Let’s start by optimizing the load time of your webpage.
The faster your page loads, the less time your visitors have to wait. And when visitors wait for too much time, they tend to bounce off.
This means that the load time of your page is directly proportional to your bounce rate.
Let’s see how we can speed up a website: the first step is to know its speed.
How to know how fast your website is: use Google Page Speed Insights
Page Speed Insights gives you an overview of the overall speed measured through Core Web Vitals, along with some tips to improve them. You can start their optimization right along, as Core Web Vitals are a ranking factor.
Remember that Page Speed Insights gathers its data from the real visits that user do.
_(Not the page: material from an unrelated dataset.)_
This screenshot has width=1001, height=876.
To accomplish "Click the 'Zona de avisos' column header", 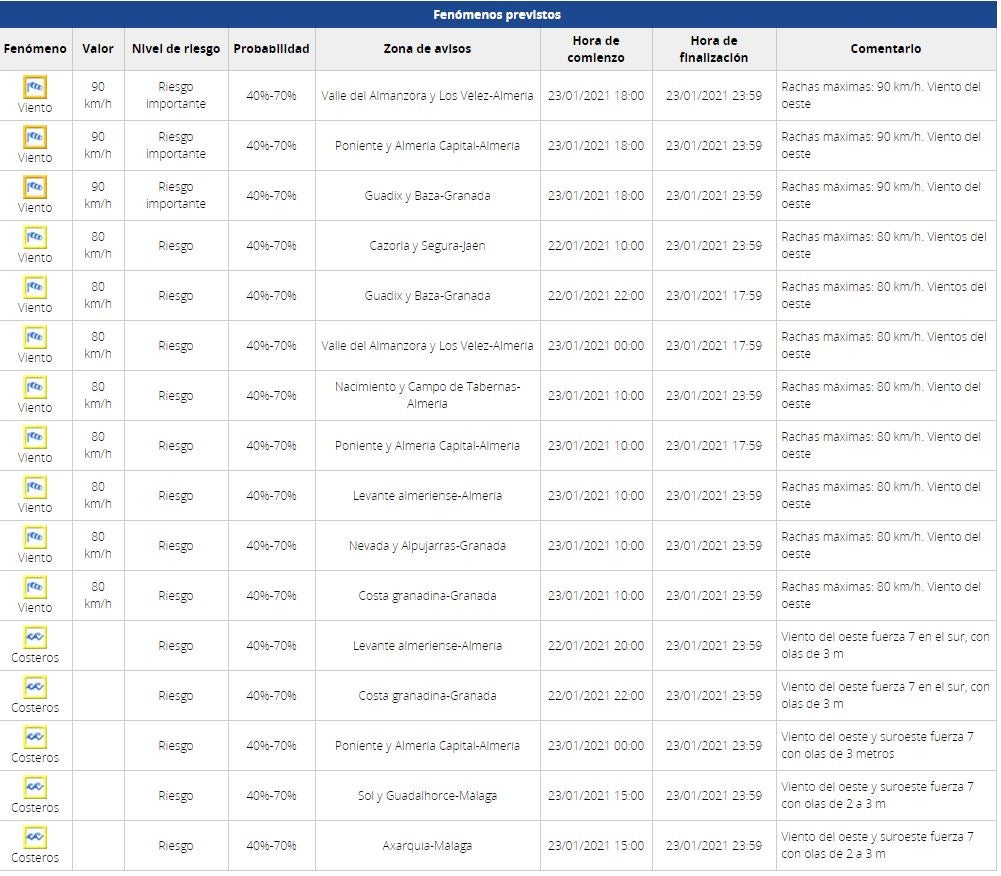I will 427,49.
These data are available in the Chrome User Experience Report (aka CrUX), and from real-time values coming directly from Chrome’s API.
CrUX data are refreshed every four weeks.
On the other hand, if the website you want to evaluate has very low traffic (hence CrUX has no data), you may have results that do not reflect the real situation.
How to have some SEO insights to improve your pages: use Google Lighthouse
Lighthouse acts by simulating a visitor on a mid-tier mobile device (Moto G4) or desktop. It’s an open-source tool you can find in Chrome DevTools (right-click on the page you want to assess, then Inspect > Lighthouse).
Lighthouse uses lab data only, to measure performances and evaluate some SEO best practices. By visiting a webpage and launching it, you’ll see a brief summary of performances, along with several SEO suggestions about improvements to do on that page.
Use Lighthouse in an Incognito window, and disable Chrome extensions.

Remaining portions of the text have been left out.